-- PROVIDED ENTRIES follows --

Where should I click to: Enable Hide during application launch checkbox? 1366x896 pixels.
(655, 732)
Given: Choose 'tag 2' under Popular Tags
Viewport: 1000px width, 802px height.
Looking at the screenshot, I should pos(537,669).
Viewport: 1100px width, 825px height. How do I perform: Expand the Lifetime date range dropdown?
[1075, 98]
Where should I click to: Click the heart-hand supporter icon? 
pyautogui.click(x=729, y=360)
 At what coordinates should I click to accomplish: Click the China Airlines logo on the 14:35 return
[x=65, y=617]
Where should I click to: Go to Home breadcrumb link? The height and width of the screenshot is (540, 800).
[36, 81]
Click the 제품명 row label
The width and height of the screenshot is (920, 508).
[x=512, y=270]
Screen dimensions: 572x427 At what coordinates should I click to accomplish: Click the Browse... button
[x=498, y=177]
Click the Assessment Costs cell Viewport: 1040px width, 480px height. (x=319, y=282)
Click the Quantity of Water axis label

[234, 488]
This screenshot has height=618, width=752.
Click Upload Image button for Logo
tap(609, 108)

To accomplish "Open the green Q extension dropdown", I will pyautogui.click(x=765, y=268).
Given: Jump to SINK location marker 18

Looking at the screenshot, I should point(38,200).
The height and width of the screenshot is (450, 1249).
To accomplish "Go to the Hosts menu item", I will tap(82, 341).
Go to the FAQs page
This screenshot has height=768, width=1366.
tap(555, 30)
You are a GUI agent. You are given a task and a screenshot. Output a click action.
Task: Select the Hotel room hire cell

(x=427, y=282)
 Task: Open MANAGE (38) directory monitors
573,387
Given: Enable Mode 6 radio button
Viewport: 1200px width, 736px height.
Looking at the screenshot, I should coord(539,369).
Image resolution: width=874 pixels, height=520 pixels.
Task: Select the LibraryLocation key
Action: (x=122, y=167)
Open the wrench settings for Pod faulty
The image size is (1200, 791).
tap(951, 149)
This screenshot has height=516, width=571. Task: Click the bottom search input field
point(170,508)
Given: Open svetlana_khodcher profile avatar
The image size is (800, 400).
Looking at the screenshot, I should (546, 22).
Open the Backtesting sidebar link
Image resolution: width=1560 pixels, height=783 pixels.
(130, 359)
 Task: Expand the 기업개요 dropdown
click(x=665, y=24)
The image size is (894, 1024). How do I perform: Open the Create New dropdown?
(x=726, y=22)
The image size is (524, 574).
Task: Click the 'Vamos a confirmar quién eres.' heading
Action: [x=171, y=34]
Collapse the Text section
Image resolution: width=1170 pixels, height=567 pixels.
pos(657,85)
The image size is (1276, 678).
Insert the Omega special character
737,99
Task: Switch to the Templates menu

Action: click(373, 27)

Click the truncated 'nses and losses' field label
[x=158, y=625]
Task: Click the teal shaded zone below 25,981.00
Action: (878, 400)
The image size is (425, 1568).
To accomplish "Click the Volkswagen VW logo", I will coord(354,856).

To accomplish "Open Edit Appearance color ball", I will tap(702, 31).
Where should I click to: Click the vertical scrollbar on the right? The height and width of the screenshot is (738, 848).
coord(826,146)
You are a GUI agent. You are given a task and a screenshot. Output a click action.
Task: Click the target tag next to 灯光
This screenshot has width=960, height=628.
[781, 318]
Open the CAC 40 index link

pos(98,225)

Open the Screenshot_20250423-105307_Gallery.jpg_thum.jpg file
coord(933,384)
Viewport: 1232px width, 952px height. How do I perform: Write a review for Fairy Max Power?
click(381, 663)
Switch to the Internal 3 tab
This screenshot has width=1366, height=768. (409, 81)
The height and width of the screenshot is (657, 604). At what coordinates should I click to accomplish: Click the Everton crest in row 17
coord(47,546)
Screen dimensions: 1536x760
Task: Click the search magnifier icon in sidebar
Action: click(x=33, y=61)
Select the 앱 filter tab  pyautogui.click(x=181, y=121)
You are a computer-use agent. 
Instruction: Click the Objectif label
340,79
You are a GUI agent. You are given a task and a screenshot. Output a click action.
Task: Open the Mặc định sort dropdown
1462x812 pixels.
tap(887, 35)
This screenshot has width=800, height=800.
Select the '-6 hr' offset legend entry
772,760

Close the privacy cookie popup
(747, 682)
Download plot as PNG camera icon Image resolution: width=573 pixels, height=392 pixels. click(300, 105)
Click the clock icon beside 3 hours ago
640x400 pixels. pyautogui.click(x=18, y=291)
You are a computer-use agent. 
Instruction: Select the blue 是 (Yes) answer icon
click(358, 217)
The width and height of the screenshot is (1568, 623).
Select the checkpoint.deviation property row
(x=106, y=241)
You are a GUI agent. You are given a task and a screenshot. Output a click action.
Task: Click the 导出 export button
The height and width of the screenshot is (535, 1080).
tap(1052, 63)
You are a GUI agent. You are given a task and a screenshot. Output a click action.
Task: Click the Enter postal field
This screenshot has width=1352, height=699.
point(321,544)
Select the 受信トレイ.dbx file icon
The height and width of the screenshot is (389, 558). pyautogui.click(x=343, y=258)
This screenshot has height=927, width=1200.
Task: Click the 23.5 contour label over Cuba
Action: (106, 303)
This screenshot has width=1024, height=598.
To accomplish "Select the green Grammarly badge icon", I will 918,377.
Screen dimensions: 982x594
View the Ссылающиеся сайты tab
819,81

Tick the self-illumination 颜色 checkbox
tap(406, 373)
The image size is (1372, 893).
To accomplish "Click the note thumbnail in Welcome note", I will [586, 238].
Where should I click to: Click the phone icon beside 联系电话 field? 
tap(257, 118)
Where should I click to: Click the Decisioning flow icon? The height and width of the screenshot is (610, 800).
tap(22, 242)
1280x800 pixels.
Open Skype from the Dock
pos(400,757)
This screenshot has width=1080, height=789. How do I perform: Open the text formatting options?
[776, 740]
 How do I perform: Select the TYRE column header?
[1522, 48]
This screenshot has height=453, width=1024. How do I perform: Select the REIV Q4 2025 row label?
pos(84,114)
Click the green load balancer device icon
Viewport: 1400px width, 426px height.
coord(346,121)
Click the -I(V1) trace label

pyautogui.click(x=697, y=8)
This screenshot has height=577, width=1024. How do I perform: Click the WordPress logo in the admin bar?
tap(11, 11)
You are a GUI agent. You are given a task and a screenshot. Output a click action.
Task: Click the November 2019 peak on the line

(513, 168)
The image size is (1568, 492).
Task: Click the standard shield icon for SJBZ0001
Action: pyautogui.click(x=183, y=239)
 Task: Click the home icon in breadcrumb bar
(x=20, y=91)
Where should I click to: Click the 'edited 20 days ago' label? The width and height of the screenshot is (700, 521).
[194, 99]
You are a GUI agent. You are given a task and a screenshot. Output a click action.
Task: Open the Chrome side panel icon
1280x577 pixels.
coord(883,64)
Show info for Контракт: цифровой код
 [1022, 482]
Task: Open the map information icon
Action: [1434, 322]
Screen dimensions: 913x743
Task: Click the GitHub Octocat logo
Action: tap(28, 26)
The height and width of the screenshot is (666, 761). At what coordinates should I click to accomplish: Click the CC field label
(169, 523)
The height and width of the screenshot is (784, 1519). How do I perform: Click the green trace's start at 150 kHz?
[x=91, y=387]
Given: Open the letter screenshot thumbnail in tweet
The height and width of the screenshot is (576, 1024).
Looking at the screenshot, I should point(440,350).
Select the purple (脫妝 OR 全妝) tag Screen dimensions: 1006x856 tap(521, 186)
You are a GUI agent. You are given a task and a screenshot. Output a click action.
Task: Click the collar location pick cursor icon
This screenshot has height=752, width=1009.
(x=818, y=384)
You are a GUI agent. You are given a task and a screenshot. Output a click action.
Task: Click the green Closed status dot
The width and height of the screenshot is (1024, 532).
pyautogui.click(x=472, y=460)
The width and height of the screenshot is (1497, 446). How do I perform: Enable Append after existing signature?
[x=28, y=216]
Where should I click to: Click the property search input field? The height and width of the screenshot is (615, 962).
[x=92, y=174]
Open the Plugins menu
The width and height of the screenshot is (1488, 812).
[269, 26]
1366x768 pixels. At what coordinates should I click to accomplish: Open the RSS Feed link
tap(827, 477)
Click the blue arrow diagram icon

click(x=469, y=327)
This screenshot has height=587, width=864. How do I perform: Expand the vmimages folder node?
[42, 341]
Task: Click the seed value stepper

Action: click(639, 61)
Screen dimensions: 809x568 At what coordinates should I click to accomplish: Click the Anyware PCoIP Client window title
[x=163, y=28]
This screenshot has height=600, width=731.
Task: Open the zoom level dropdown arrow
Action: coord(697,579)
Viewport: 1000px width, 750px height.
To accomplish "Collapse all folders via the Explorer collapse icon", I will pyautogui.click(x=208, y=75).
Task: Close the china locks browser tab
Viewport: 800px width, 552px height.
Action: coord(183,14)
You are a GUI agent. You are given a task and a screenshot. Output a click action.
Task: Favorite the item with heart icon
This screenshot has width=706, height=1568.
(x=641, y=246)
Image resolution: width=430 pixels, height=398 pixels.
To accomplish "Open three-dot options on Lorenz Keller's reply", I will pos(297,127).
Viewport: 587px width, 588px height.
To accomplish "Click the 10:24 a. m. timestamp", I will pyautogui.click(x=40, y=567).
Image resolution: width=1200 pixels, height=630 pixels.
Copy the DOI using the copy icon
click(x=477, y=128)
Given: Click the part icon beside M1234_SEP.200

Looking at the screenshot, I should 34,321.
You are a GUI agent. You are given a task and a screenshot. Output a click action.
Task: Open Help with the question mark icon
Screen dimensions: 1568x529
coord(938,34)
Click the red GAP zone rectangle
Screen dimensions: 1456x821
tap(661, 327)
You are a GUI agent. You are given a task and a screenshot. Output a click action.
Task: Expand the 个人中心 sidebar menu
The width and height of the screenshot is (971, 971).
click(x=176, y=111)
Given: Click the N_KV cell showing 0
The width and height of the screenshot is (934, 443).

-- PROVIDED ENTRIES concluded --

REQUIRED ACTION
Go through the entries line by line and count those with "thumbnail". Give only the count.

RESULT OF THE EXERCISE
2